ACTIVITIES:
a. Decide whether each statement agrees with the incorporation-by-reference passage: (i) the documents are provided for a fee, (ii) exhibits to the documents are included only when specifically incorporated by reference in those documents, (iii) the Form 10-K covers Dresser's fiscal year ended October 31, 1993. Answer yes or no for each and quote the deciding words.
b. From the incorporation-by-reference passage, extract word for word the stretch from "The following documents, which" through "January 28, 1994.".
c. In the incorporation-by-reference passage, who should requests for the documents be addressed to?

EXTRACT TO READ:
-----
INCORPORATION OF CERTAIN DOCUMENTS BY REFERENCE
Dresser and Baroid hereby undertake to provide, without
charge, to each person to whom a copy of this Prospectus has
been delivered, upon written or oral request of any such
person, a copy of any or all documents incorporated referred
to below which have or may be incorporated herein by reference
(not including exhibits to such documents, unless such
exhibits are specifically incorporated by reference in such
documents). Requests for such documents should be addressed
to: Rebecca R. Morris, Vice President - Corporate Counsel
and Secretary, Dresser Industries, Inc., 2001 Ross Avenue,
Dallas, Texas 75201, telephone number (214) 740-6000.
The following documents, which have been filed with the
Commission, are hereby incorporated herein by reference:
1) Dresser's Annual Report on Form 10-K for its fiscal
year ended October 31, 1993.
2) Dresser's Quarterly Report on Form 10-Q for the
period ended January 31, 1994.
3) Dresser's Current Reports on Form 8-K dated December
9, 1993, December 29, 1993 and January 28, 1994.
4) Dresser's Current Report on Form 8-K dated January
21, 1994, as amended by Amendment No. 1 to such Current
Report on Form 8-K/A dated March 10, 1994. <PAGE>
5) Dresser's Proxy Statement/Prospectus dated December
16, 1993, filed pursuant to Rule 424(b) under the
Securities Act (the "Proxy Statement/Prospectus").
-----
DATA:
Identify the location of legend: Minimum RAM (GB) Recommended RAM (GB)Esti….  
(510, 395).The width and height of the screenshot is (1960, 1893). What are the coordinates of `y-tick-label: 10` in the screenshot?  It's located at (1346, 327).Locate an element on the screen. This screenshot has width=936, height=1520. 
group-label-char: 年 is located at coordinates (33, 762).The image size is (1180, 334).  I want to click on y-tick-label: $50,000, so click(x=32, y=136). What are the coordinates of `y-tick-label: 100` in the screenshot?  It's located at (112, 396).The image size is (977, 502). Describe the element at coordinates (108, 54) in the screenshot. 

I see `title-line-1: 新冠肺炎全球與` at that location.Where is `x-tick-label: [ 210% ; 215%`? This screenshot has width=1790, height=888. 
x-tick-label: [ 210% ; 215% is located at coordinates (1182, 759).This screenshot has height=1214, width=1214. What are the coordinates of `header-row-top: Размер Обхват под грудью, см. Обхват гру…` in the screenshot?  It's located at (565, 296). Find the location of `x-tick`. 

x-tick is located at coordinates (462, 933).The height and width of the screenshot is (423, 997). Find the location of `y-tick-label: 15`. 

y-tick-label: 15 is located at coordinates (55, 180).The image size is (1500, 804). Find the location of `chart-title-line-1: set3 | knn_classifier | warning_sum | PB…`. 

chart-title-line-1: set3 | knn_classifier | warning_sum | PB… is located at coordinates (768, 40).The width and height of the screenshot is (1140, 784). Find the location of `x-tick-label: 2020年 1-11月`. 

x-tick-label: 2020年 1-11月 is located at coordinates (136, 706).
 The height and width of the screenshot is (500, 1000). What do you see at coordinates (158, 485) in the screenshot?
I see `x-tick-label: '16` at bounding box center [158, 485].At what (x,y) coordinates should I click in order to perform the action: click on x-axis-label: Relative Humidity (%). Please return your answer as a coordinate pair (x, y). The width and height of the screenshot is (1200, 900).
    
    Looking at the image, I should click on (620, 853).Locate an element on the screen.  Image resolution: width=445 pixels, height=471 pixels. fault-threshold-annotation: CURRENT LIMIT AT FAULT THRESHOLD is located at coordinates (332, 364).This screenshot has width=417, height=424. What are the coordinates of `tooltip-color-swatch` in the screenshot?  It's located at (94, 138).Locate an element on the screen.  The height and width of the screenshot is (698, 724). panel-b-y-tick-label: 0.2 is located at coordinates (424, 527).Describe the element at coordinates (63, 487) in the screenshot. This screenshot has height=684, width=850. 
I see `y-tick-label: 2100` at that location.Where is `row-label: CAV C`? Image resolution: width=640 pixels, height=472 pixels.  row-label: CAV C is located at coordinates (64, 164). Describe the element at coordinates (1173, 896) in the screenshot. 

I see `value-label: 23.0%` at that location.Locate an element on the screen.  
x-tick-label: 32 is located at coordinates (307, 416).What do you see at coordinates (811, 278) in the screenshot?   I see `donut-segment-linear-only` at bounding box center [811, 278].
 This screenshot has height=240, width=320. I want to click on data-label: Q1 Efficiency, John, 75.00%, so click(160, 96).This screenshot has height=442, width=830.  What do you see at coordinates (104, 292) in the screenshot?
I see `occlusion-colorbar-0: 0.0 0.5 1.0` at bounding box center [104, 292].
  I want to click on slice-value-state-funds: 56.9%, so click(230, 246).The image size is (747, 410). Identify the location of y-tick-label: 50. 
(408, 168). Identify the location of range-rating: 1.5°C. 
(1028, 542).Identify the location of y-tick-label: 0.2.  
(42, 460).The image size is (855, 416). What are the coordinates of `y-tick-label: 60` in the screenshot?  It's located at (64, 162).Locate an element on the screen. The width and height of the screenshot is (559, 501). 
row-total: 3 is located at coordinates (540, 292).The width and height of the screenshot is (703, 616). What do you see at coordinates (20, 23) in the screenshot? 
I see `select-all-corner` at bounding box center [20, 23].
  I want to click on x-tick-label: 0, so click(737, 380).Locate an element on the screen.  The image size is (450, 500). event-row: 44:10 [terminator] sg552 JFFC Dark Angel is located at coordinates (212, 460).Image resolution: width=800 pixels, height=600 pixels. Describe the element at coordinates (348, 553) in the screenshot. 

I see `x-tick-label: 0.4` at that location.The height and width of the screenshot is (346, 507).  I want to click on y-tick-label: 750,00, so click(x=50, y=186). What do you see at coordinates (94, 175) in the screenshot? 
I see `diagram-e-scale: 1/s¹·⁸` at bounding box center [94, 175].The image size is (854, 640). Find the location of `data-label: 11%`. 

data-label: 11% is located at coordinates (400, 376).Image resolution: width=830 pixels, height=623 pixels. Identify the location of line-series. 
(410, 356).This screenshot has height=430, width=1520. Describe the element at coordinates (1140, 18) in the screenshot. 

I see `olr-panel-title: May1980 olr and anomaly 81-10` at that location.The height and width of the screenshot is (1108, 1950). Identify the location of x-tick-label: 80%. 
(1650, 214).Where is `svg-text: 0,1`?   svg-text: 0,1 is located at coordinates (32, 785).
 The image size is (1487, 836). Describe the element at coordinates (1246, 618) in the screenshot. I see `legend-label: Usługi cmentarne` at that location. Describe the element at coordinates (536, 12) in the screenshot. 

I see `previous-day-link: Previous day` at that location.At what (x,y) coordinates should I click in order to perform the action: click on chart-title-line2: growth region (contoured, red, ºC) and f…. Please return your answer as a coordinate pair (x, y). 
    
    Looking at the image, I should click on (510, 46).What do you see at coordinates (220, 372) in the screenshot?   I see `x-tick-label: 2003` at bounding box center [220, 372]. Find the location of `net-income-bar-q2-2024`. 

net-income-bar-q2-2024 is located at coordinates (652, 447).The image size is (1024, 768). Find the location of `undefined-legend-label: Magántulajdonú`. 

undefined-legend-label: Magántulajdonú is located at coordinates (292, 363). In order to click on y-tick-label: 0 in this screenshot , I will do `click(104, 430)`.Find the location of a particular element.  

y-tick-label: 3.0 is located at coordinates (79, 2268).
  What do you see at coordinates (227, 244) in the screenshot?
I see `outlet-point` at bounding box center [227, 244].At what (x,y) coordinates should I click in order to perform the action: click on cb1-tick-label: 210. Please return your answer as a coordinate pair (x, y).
-----
SOLUTIONS BELOW:
a.
(i) No: "without charge"
(ii) Yes: "not including exhibits to such documents, unless such exhibits are specifically incorporated by reference in such documents"
(iii) Yes: "Dresser's Annual Report on Form 10-K for its fiscal year ended October 31, 1993"

b.
The following documents, which have been filed with the
Commission, are hereby incorporated herein by reference:
1) Dresser's Annual Report on Form 10-K for its fiscal
year ended October 31, 1993.
2) Dresser's Quarterly Report on Form 10-Q for the
period ended January 31, 1994.
3) Dresser's Current Reports on Form 8-K dated December
9, 1993, December 29, 1993 and January 28, 1994.

c. Rebecca R. Morris, Vice President - Corporate Counsel and Secretary, Dresser Industries, Inc.